*GOAL OF THE EXERCISE*
Produce the lines from the one containing "How do I perform: Select" through the end of the material exactly as they appear, both ends included, and leave the pictures out.

*DATA FOR THIS EXERCISE*
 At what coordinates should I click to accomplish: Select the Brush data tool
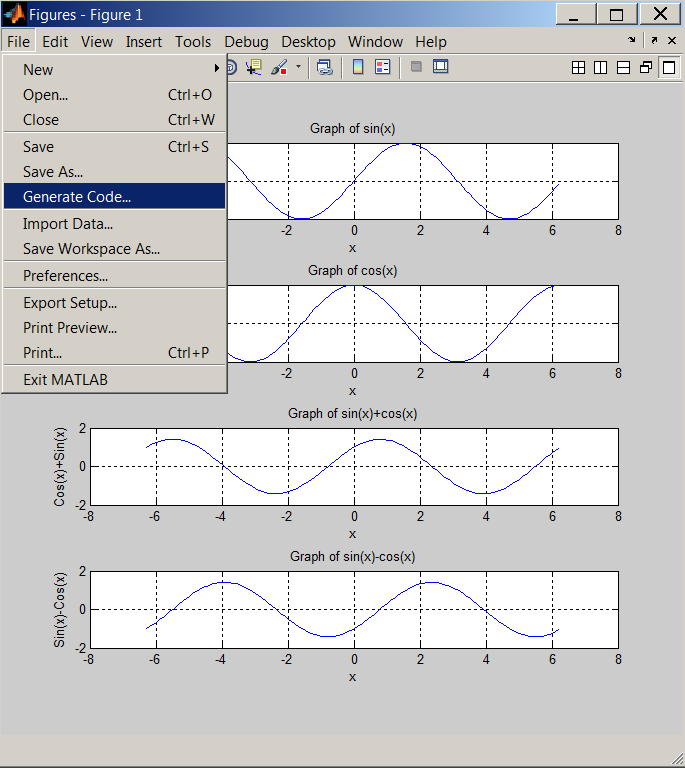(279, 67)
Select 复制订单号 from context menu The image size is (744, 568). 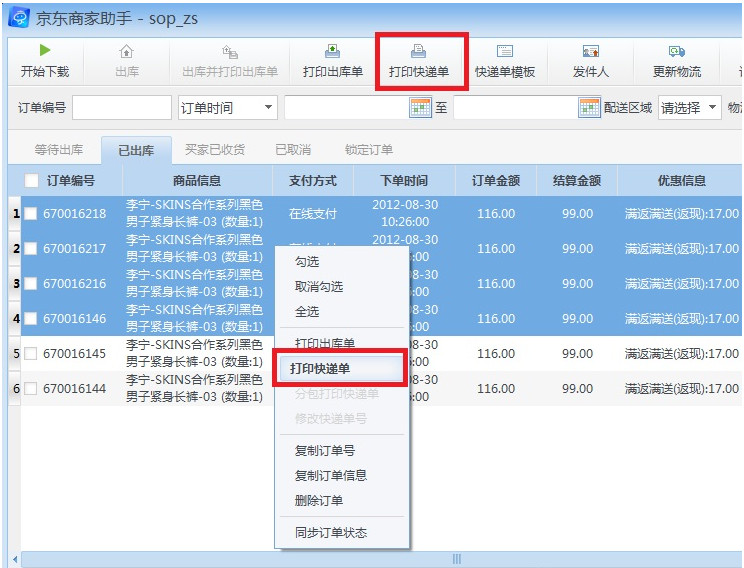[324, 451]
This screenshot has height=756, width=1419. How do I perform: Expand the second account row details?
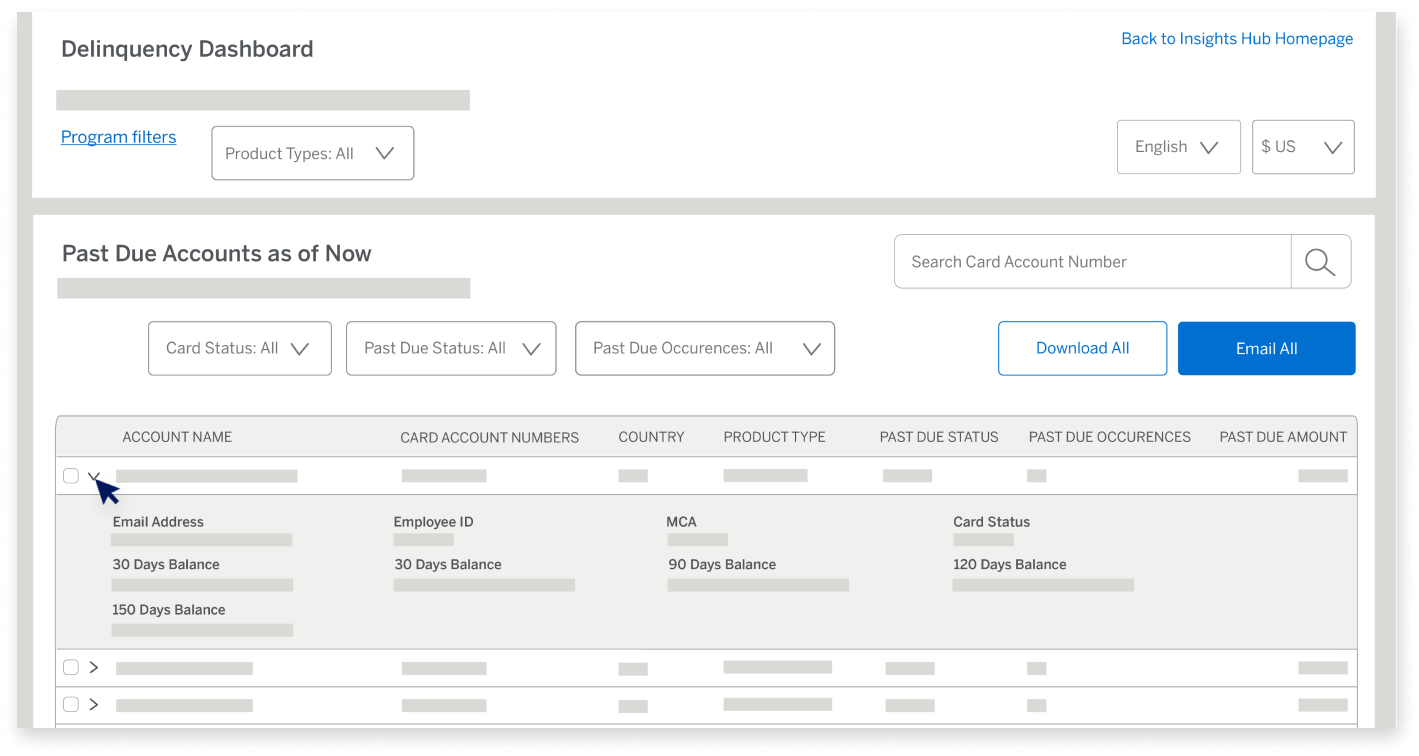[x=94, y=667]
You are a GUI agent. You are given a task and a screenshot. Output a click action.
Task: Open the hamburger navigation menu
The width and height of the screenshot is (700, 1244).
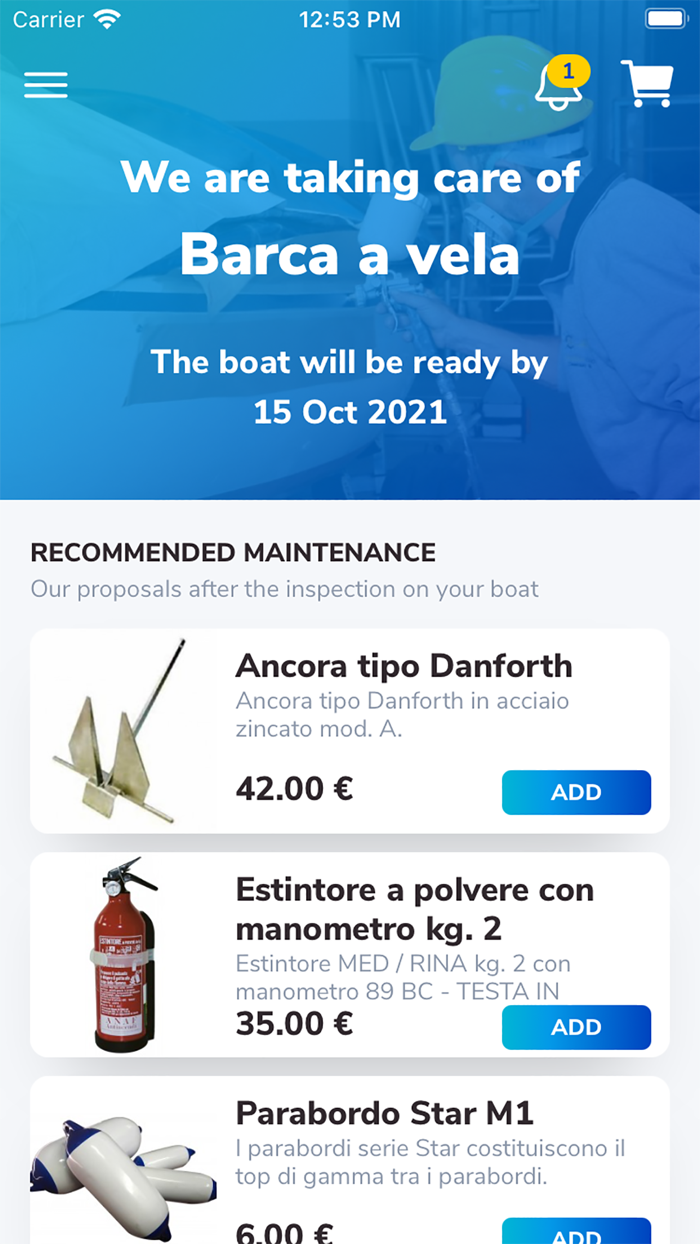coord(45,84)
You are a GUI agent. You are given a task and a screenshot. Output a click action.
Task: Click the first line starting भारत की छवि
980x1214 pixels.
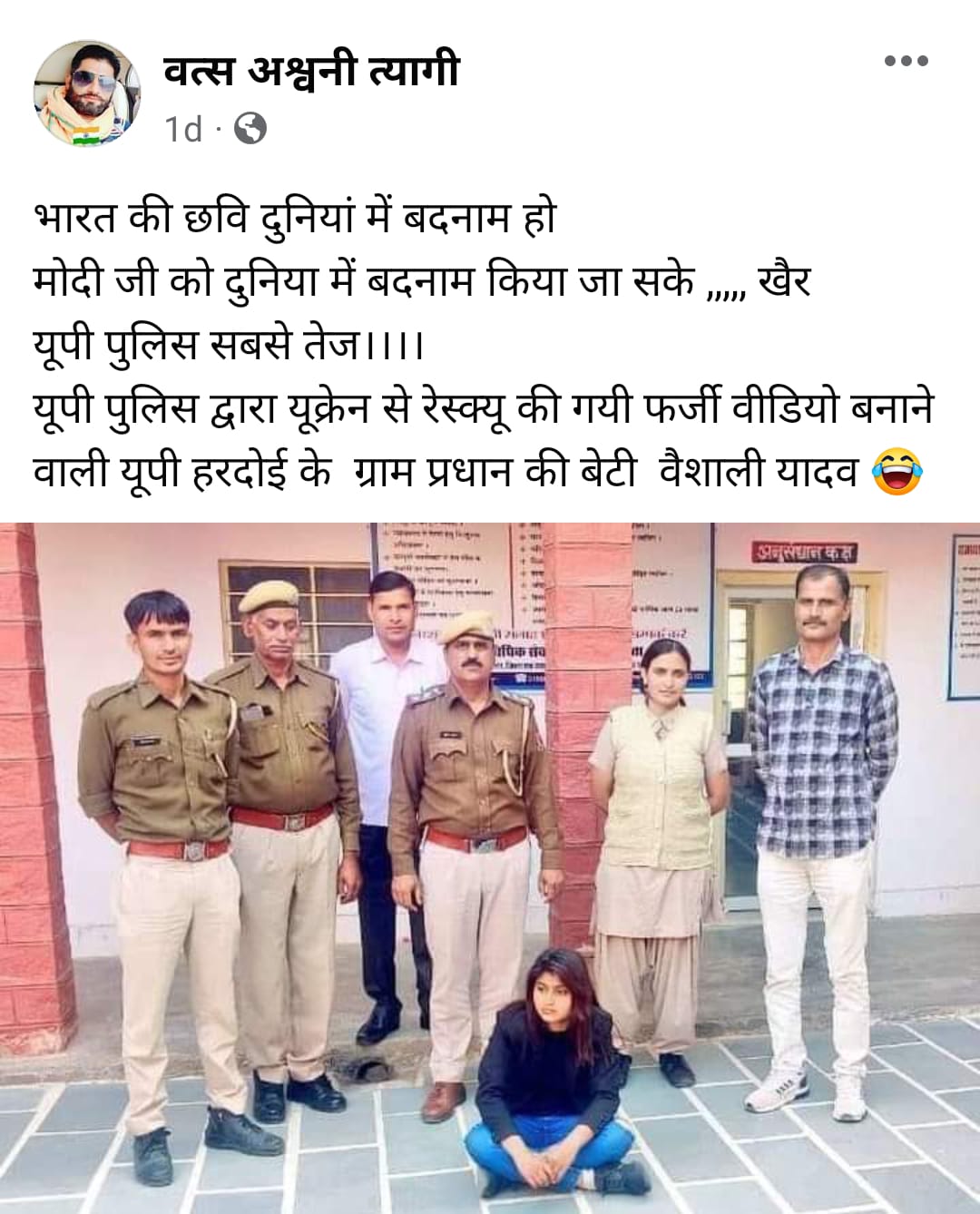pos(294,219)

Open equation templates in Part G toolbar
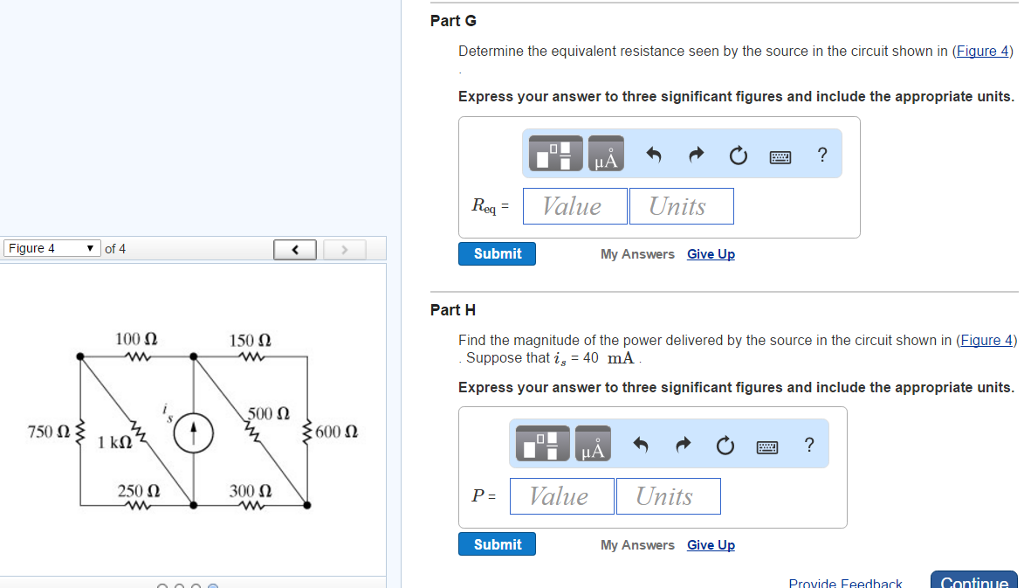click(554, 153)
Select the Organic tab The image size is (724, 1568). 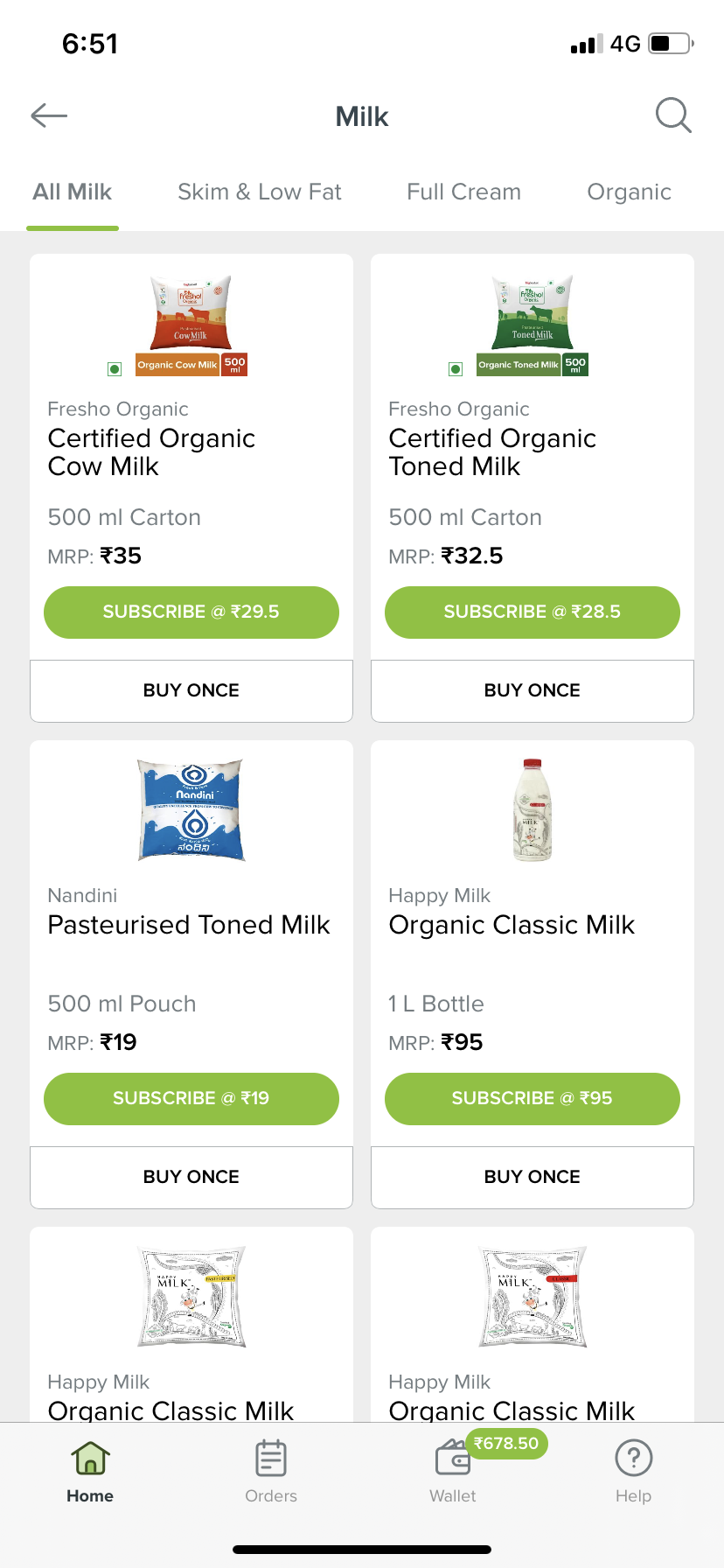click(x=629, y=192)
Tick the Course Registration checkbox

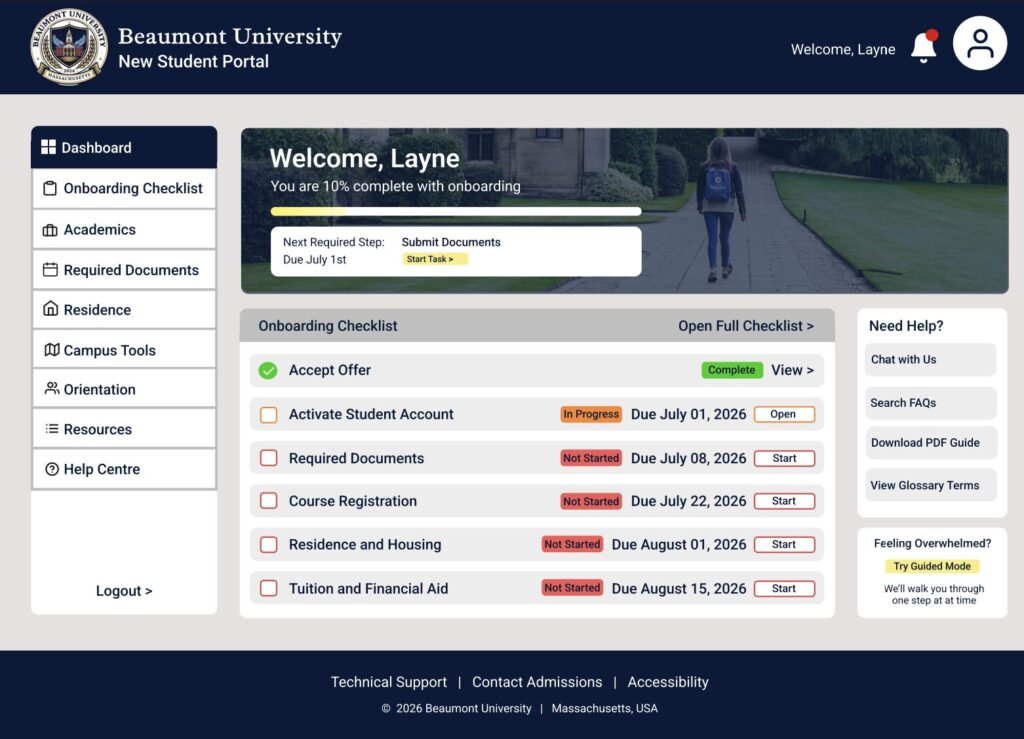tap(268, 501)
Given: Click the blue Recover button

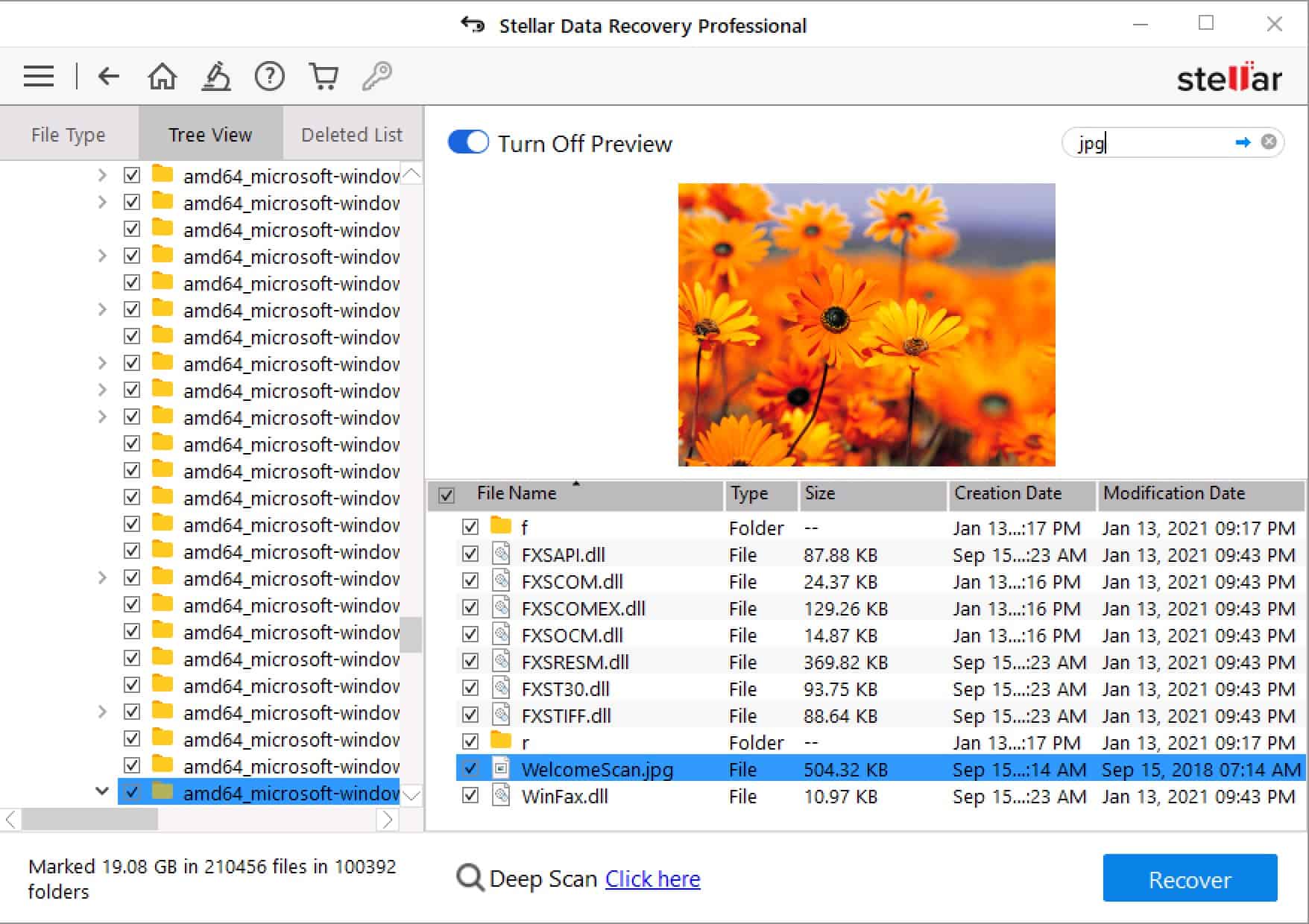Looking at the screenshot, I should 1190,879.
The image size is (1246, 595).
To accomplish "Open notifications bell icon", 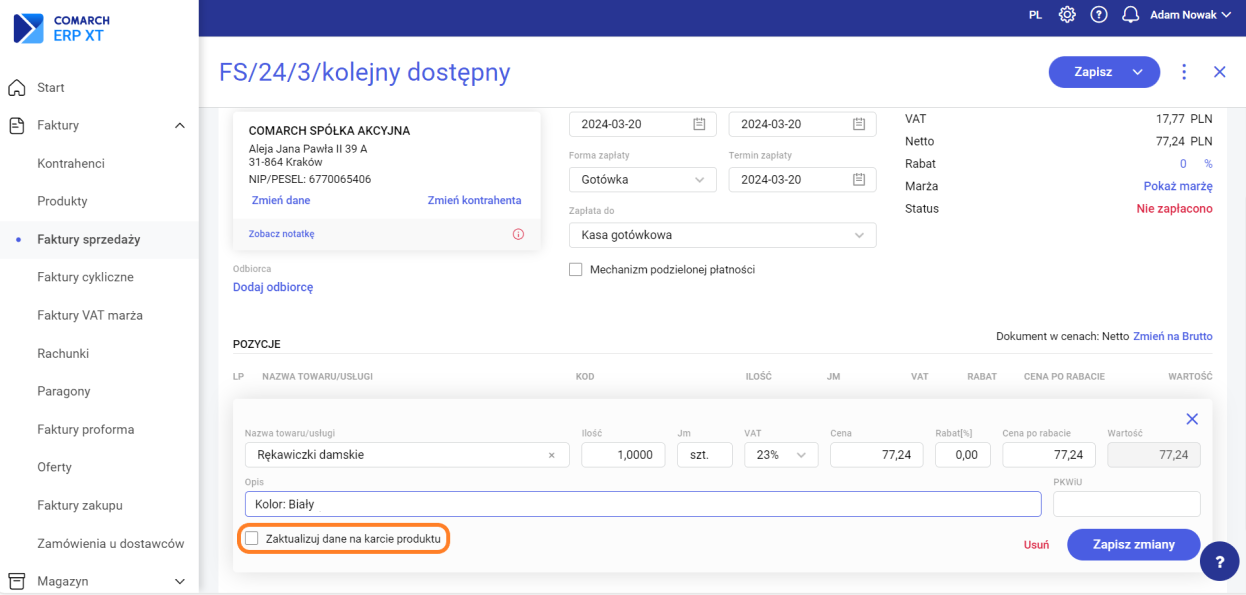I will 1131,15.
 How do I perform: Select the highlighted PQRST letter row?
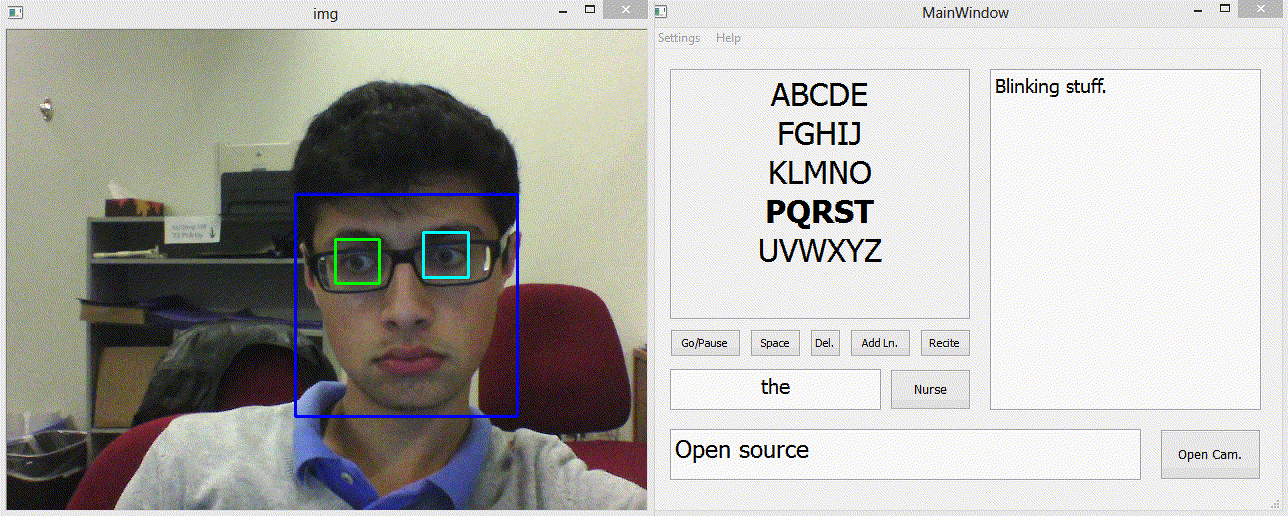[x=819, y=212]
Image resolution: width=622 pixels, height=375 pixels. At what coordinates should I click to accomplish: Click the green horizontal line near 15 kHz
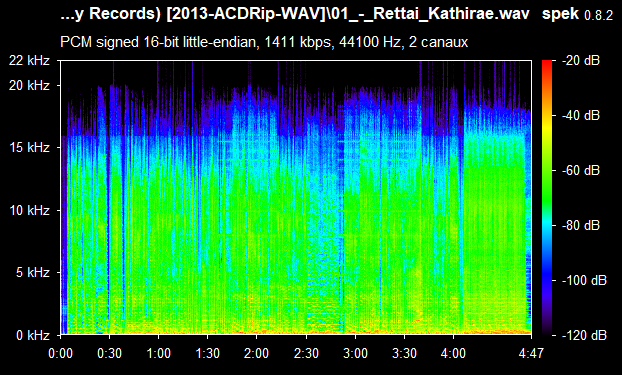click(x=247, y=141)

*SOLUTION FOR THIS TASK*
 How do I perform: Select the highlighted PQRST letter row?
[x=819, y=212]
Image resolution: width=622 pixels, height=375 pixels. At what coordinates should I click to accomplish: Click the green horizontal line near 15 kHz
click(x=247, y=141)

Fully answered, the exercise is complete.